Am Dienstag hatte das Parlament zwei Artikel des Gesetzestextes geändert, der den Wählern nun vorgelegt wird. Darin stand ursprünglich, der 11. Präsident der Republik werde durch das Volk gewählt. Weil nach der Formulierung des Gesetzentwurfs im Frühjahr, der als Reaktion auf die formaljuristische Verhinderung der Wahl Abdullah Güls durch das Parlament im Mai von der Regierungsfraktion mit heißer Nadel gestrickt worden war, aber dann im August doch noch einmal eine Präsidentenwahl durch das Parlament zustande kam, ist der 11. Präsident nun schon im Amt.
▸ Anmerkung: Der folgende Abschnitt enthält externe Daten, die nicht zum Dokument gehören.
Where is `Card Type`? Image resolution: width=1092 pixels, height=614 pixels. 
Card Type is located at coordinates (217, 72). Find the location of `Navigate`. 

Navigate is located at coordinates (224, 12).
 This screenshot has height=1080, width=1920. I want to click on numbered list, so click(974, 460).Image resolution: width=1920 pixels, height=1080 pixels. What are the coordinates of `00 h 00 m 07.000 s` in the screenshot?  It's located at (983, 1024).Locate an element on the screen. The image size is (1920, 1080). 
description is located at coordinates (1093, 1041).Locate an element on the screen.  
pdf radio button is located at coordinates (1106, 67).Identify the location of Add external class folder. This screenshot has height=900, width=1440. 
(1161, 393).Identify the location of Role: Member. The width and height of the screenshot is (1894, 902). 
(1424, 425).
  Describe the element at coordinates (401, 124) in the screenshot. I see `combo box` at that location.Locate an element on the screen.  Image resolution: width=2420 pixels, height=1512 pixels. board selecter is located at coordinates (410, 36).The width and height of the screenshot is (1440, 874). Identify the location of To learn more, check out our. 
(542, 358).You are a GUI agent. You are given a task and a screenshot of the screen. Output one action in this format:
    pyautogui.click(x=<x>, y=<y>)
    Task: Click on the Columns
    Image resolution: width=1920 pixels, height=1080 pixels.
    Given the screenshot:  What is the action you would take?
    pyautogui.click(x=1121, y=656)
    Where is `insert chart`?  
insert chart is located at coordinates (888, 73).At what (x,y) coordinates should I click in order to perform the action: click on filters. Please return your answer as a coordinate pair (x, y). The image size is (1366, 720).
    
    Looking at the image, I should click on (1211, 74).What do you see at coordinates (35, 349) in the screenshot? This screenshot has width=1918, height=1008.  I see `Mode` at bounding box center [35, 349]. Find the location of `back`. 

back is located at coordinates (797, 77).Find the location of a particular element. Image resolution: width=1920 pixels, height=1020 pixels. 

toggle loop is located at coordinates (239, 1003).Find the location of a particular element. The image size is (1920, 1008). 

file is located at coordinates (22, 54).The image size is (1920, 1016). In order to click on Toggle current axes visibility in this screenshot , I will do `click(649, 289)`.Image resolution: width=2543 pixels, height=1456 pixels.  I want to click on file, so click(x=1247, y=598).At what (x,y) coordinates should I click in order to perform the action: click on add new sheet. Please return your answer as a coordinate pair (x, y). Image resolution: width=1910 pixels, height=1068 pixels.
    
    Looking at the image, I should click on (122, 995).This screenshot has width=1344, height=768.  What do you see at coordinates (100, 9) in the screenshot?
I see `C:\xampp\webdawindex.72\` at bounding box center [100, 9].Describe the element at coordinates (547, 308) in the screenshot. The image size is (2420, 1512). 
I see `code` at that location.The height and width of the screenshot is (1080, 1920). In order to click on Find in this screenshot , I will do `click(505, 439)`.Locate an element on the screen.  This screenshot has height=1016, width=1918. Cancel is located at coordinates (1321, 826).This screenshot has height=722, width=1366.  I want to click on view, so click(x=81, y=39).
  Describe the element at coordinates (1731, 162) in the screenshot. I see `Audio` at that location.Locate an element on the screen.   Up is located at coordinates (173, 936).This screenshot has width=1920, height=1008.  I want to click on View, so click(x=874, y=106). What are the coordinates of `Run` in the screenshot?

Damit Gül nach dem Referendum nicht wieder zurücktreten muss, änderte die Regierungsmehrheit nun den Text.
Problematischer als diese Formfragen ist jedoch die mangelnde inhaltliche Ausgestaltung der zukünftigen Präsidentenrolle. Nach der geltenden Verfassung liegt die Machtposition des türkischen Präsidenten zwischen dem rein repräsentativen deutschen Modell und den mächtigen Präsidenten der USA oder Frankreichs. Er hat keine exekutiven Befugnisse, ist aber Oberbefehlshaber der Streitkräfte und hat entscheidenden Einfluss auf sämtliche Ernennungen höherer Staatsbeamter. Außerdem kann er Gesetzesvorhaben blockieren. Kritiker weisen nun darauf hin, dass von der regierenden AKP immer gefordert wurde, die Kompetenzen des Präsidenten einzuschränken, ein vom Volk gewählter Präsident aber doch automatisch eine größere Legitimität hat als ein vom Parlament designierter.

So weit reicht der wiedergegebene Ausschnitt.